## DIRECTIONS
In the entries below, find the line with "Task: Click the 'Create subnet' page title", then set it down exactly along with each line after it to the end, skipping any pictures.
[RECORDS PROVIDED — start]
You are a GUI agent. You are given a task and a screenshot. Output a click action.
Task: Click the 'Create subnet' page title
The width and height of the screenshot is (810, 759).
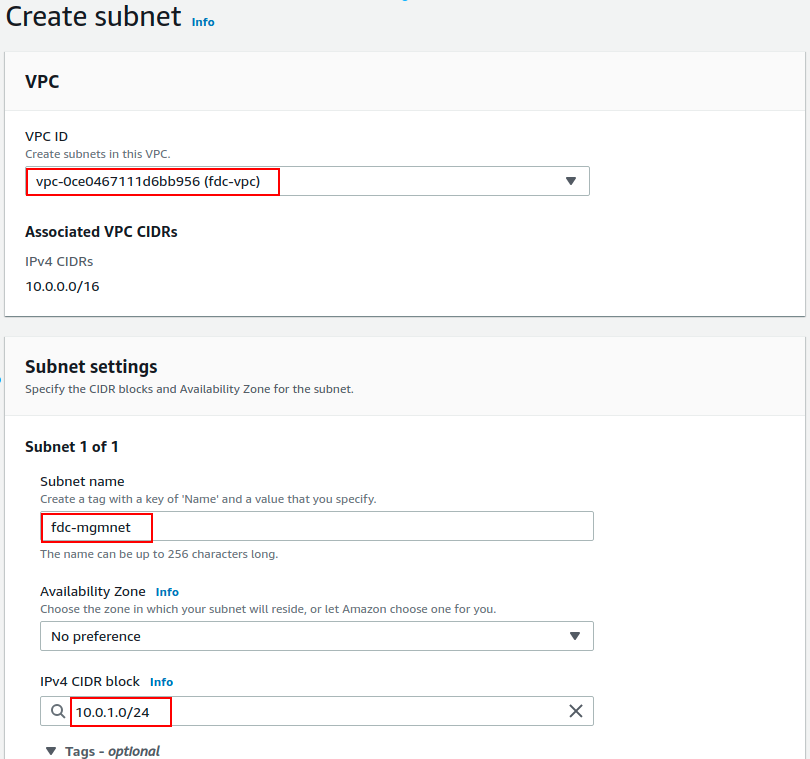pyautogui.click(x=94, y=17)
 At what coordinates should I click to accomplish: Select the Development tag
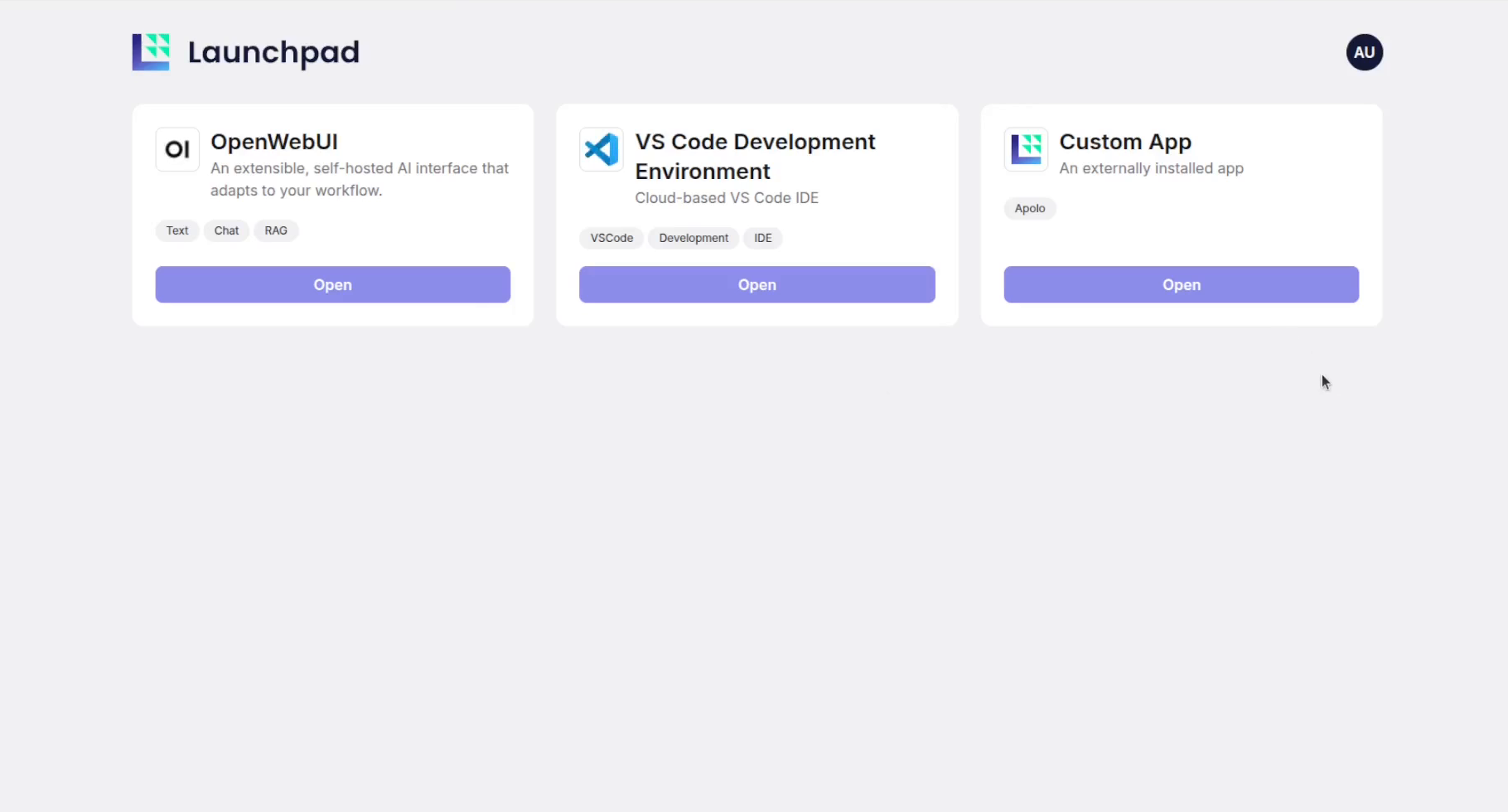click(694, 238)
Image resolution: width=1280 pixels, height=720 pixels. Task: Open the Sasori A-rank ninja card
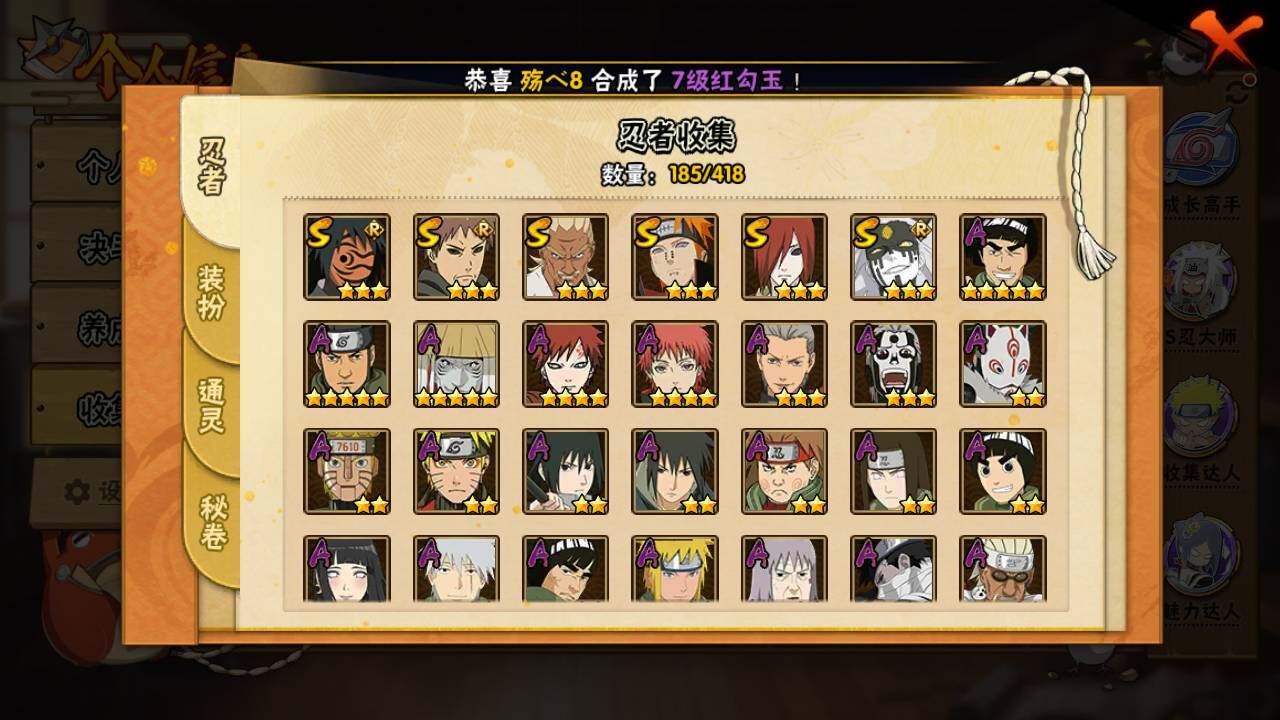pyautogui.click(x=675, y=364)
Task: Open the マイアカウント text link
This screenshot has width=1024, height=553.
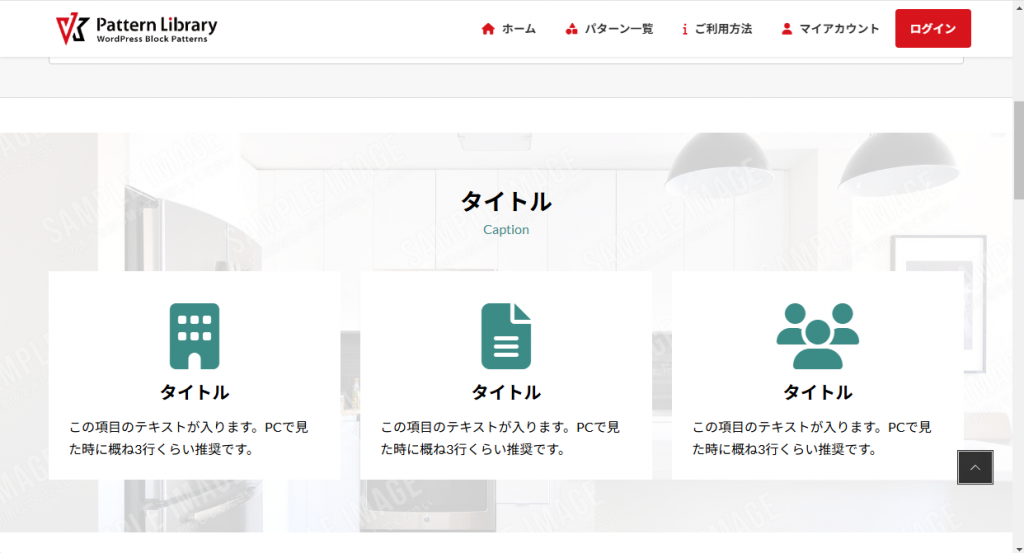Action: pos(839,29)
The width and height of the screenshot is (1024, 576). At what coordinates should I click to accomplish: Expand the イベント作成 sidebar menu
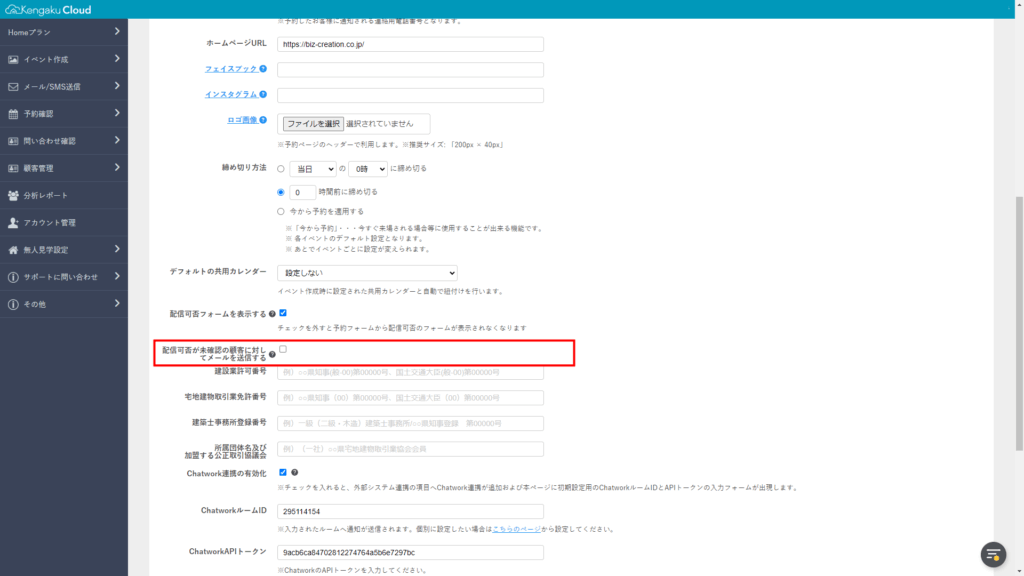(x=64, y=60)
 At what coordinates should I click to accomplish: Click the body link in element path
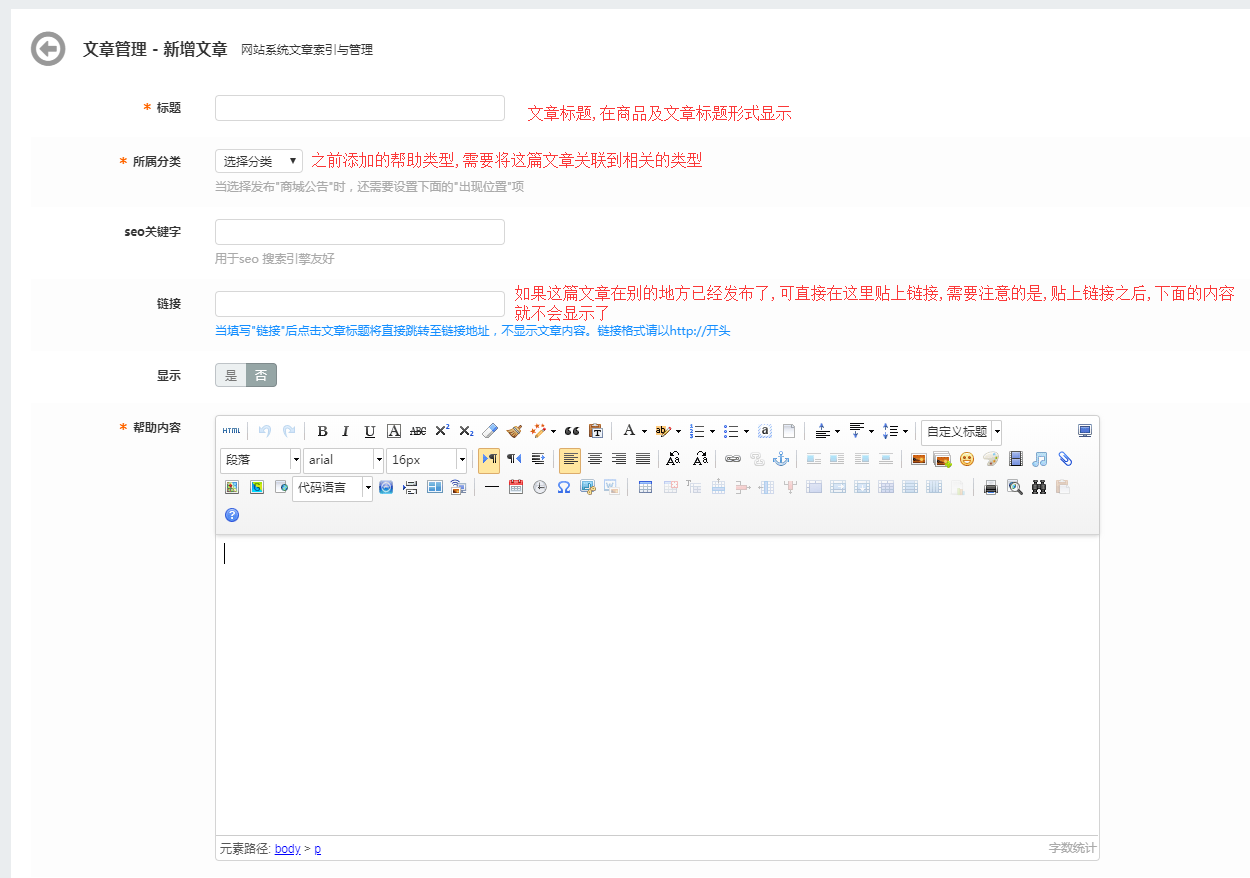tap(287, 849)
[RECORDS PROVIDED — finish]
## ANSWER TO THE PROBLEM
Task: Click the 'Create subnet' page title
The width and height of the screenshot is (810, 759).
pyautogui.click(x=94, y=17)
 At what coordinates should I click to accomplish: Select the Development tag
click(694, 238)
Image resolution: width=1280 pixels, height=720 pixels. Task: Open the Sasori A-rank ninja card
pyautogui.click(x=675, y=364)
Task: Open the マイアカウント text link
This screenshot has width=1024, height=553.
Action: pos(839,29)
The width and height of the screenshot is (1024, 576). At what coordinates should I click to accomplish: Expand the イベント作成 sidebar menu
(x=64, y=60)
 At what coordinates should I click to accomplish: Click the body link in element path
tap(287, 849)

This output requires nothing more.